Advances in 'omics' technology and targeted therapeutic molecules are together driving the incorporation of molecular-based diagnostics into the care of patients with cancer. There is an urgent need to assess the efficacy of therapy determined by molecular matching of patients with particular targeted therapies. WINTHER is a clinical trial that uses cutting edge genomic and transcriptomic assays to guide treatment decisions. Through the lens of this ambitious multinational trial (five countries, six sites) coordinated by the Worldwide Innovative Networking Consortium for personalized cancer therapy, we discovered key challenges in initiation and conduct of a prospective, omically driven study. To date, the time from study concept to activation has varied between 19 months at Gustave Roussy Cancer Campus in France to 30 months at the Segal Cancer Center, McGill University (Canada). It took 3+ years to be able to activate US sites due to national regulatory hurdles. Access to medications proposed by the molecular analysis remains a major challenge, since their availability through active clinical trials is highly variable over time within sites and across the network. Rules regarding the off-label use of drugs, or drugs not yet approved at all in some countries, pose a further challenge, and many biopharmaceutical companies lack a simple internal mechanism to supply the drugs even if they wish to do so. These various obstacles should be addressed to test and then implement precision medicine in cancer.

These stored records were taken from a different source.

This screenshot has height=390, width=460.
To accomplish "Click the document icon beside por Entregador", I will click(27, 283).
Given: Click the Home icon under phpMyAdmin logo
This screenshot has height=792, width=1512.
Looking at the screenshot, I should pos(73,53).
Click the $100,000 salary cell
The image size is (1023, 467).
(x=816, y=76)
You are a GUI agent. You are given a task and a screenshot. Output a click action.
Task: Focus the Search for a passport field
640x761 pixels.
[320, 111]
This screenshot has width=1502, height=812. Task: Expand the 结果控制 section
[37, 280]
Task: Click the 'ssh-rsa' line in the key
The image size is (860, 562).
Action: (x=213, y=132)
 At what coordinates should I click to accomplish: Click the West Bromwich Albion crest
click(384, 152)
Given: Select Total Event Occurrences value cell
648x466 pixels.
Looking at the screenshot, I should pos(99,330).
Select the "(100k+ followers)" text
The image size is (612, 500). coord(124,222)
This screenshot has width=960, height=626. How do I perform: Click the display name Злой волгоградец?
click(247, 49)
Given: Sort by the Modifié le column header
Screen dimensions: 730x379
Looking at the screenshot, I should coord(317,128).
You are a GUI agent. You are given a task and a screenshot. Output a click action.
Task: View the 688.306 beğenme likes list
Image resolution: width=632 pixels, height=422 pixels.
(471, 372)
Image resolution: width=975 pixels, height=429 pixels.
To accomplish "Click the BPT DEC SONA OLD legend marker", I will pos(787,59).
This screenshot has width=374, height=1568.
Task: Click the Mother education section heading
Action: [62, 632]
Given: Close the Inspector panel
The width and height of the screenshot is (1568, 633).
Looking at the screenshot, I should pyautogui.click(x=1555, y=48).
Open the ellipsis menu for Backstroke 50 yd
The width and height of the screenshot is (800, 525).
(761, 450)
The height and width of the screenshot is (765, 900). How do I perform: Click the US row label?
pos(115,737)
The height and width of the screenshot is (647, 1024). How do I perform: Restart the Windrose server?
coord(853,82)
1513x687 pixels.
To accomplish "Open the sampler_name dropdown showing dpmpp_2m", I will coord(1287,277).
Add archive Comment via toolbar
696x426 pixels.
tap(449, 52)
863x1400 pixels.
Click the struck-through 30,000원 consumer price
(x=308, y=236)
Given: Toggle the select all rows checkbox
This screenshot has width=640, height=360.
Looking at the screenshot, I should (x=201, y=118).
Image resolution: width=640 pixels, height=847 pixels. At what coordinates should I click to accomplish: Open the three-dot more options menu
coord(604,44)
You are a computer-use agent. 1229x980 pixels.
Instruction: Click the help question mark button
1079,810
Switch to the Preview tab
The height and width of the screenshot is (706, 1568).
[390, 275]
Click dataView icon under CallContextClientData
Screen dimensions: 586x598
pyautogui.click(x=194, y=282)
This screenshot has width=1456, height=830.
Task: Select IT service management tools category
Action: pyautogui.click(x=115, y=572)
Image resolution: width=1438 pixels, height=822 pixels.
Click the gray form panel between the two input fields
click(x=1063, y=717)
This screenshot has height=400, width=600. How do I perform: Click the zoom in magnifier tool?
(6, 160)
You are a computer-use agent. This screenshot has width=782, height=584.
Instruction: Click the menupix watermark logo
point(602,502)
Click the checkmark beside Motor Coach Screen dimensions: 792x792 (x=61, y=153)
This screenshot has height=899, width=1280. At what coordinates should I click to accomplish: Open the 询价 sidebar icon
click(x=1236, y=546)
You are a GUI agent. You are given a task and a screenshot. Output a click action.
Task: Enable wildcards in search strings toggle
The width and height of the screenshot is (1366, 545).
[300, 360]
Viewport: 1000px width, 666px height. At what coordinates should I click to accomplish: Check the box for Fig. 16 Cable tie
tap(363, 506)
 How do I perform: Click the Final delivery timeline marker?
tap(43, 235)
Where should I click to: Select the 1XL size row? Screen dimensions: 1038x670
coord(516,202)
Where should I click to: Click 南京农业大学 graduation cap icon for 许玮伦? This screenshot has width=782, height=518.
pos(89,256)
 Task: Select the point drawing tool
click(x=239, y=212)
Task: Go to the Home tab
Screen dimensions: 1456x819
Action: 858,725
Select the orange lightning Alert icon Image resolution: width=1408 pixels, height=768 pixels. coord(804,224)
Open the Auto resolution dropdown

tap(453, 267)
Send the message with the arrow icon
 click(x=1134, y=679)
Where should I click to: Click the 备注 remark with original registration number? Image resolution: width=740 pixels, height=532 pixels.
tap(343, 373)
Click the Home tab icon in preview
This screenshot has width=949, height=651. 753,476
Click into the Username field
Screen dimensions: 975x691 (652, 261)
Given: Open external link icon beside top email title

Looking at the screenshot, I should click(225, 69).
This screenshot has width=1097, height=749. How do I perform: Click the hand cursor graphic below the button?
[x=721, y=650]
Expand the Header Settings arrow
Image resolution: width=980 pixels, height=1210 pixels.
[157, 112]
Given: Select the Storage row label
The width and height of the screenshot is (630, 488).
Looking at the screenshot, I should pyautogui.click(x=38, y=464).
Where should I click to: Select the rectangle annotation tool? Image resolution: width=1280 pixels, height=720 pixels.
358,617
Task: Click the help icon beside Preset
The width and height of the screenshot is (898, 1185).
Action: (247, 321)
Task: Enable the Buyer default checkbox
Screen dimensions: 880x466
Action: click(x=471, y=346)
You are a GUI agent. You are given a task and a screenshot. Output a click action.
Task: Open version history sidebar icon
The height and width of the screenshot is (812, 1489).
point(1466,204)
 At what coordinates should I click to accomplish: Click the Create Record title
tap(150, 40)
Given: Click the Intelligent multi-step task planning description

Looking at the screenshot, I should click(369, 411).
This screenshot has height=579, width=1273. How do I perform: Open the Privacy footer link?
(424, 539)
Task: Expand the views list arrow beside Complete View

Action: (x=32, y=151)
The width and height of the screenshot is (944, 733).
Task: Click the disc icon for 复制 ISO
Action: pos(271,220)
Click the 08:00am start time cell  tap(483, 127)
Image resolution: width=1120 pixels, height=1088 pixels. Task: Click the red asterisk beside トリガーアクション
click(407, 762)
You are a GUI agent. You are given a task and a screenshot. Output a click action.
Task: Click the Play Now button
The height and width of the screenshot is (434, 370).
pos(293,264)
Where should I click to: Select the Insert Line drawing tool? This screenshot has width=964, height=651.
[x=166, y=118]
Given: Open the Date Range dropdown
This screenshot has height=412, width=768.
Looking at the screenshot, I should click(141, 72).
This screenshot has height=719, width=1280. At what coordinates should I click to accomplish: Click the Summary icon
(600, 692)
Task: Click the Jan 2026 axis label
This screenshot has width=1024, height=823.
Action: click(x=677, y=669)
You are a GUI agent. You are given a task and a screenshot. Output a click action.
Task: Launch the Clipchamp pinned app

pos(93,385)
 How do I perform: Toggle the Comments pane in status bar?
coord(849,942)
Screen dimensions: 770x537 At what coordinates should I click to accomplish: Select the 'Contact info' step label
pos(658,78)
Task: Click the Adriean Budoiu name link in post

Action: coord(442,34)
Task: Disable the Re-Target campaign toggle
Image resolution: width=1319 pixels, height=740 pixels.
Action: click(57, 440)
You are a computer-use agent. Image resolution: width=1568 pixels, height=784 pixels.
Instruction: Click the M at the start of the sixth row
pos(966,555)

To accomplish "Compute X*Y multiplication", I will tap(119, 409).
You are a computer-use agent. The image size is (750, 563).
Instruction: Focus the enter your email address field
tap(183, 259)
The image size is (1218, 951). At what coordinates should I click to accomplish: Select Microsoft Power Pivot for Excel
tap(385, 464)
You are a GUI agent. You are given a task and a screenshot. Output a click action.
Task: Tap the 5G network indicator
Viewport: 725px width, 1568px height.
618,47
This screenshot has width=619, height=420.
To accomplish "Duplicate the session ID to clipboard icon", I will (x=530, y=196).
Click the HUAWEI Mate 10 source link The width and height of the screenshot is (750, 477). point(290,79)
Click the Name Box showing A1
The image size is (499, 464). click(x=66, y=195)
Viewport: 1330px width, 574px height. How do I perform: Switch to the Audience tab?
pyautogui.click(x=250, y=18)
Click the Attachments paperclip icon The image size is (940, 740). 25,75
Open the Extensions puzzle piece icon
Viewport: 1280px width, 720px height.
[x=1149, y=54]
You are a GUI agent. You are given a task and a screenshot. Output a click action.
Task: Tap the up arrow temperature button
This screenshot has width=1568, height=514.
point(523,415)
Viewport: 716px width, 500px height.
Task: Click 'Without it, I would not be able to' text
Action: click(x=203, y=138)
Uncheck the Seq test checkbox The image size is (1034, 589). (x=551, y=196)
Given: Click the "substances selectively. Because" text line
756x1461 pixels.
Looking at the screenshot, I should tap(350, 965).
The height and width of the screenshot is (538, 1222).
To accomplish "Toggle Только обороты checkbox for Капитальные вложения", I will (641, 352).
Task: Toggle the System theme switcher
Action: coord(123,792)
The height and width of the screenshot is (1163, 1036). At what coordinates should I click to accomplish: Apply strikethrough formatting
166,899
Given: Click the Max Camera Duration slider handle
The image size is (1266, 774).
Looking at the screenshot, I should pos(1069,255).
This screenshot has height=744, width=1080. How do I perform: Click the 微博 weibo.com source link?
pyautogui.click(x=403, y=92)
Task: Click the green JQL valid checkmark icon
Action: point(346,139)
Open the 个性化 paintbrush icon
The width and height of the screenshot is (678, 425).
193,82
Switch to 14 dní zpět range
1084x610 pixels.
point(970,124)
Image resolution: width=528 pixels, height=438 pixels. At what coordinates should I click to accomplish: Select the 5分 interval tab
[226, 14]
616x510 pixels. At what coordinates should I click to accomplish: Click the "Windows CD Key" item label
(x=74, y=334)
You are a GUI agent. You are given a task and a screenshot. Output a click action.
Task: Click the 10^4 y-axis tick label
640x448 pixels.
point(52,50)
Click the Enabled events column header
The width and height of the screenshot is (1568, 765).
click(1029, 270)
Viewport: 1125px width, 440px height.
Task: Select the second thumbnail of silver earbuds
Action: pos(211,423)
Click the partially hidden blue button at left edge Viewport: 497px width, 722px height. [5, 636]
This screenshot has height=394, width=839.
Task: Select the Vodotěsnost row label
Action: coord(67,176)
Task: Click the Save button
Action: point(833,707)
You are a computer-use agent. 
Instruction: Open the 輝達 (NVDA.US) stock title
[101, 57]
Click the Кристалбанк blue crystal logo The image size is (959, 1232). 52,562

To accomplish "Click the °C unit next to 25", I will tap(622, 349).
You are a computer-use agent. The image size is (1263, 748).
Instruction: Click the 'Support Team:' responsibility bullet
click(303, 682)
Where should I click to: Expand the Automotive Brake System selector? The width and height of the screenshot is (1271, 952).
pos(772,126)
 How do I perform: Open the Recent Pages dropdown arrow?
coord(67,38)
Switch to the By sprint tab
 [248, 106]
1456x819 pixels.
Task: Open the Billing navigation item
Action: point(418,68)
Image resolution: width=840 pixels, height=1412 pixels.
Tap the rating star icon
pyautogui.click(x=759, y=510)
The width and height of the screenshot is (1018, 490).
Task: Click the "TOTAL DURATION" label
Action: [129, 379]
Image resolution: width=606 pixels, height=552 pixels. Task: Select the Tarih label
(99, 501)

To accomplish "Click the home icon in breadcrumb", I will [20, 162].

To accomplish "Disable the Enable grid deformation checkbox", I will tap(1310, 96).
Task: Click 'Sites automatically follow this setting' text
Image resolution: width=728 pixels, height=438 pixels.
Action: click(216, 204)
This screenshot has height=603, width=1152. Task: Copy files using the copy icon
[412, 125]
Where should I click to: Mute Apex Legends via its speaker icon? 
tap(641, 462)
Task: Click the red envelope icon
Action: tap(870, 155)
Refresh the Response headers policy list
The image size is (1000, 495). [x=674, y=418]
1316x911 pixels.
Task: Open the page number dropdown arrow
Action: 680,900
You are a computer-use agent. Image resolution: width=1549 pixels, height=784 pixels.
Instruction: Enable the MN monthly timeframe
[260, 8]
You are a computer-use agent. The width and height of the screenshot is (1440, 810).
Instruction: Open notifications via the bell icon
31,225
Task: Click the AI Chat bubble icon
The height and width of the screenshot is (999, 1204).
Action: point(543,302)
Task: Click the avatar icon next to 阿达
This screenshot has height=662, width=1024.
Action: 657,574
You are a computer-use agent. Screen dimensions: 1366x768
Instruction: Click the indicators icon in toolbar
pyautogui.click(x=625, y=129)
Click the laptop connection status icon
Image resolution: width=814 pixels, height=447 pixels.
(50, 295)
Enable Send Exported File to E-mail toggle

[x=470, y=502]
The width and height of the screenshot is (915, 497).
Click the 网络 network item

Keywords: biomarker; clinical trials; personalized cancer therapy.

Figure 1.

Design of WINTHER trial. In the WINTHER trial [14], each patient undergoes a biopsy of the tumor (or metastasis) and normal tissue from the organ of origin of the tumor. A complete biological profiling of DNA and RNA is undertaken. The choice of therapy is rationally guided either by matching actionable targets (mutations, amplifications, gene rearrangements) found in the tumor (arm A) or the tumor gene expression with the algorithm-predicted sensitivity of the drug based on the WINTHER algorithm (arm B). Launched by the WIN Consortium (Worldwide Innovative Networking Consortium in personalized cancer medicine), it is an international effort with six centers participating in the trial from five different countries, and three laboratories analyzing samples (Foundation Medicine in the United States for NGS; Gustave Roussy Cancer Campus in France and Ambry Genetics in the United States for transcriptomics). It uses two different platforms and knowledge bases as well as a clinical management committee that functions like a molecular tumor board for treatment decisions, and considers both FDA-approved and experimental drugs as potential options for patients. The bioinformatic analysis (WINTHER algorithm) is being carried out jointly by Gustave Roussy Cancer Campus and Ben Gurion University, Israel, and the WINTHER algorithm will be improved and developed together with Ariana Pharma, Paris, France. T, tumor biopsy; N, normal tissue biopsy; PFS, progression-free survival; TTP, time to progression.

Figure 2.

Timeline for WINTHER Activation by Country and Process (analysis as of September 2014). IRB approval times (from submission of the protocol to approval) ranged from 1 month in France to 10 months at MD Anderson in the United States. Delays in regulatory approval in the United States were mainly due to requirement for CLIA and, most importantly, FDA oversight. The dark grey (blue online) bars: timing of the different processes in project development. The black (green online) bars: timing of United States-specific processes in project development. The light grey (pink online) bars: timing of the project implementation in each country (from protocol availability to activation of the site in the site initiation visit). The latter includes the time required for IRB and Health Authority review that are further described in the embedded table. Some processes may occur in parallel and, in some institutes, additional processes beyond IRB and health authority approval were needed before activation could occur. CLIA, Clinical Laboratory Improvement Amendments; IDE, Investigational Device Exemption. Single asterisk: ‘Process for Health Authority approval’ denotes initial time from investigator decision to ask health authorities what kind of approval was needed to final Health Authority deliberation. The time for Health Authority approval may overlap with time from protocol submission to IRB approval at least in part, as processes were carried out in parallel. Double asterisk: The initial protocol had to be amended following FDA specifications. It therefore took 36 months to have a final regulatory-approved protocol after concept initiation. Triple asterisk: Total time added to study process by need for FDA oversight was 16 months including: 1 month to plan risk assessment request, 12 months for FDA to approve study (includes initial assessment as significant risk necessitating submission of IDE, preparation of IDE, rejection of FDA by IDE, re-evaluation of risk assessment by FDA with new determination of nonsignificant risk, and amendment of protocol per FDA request).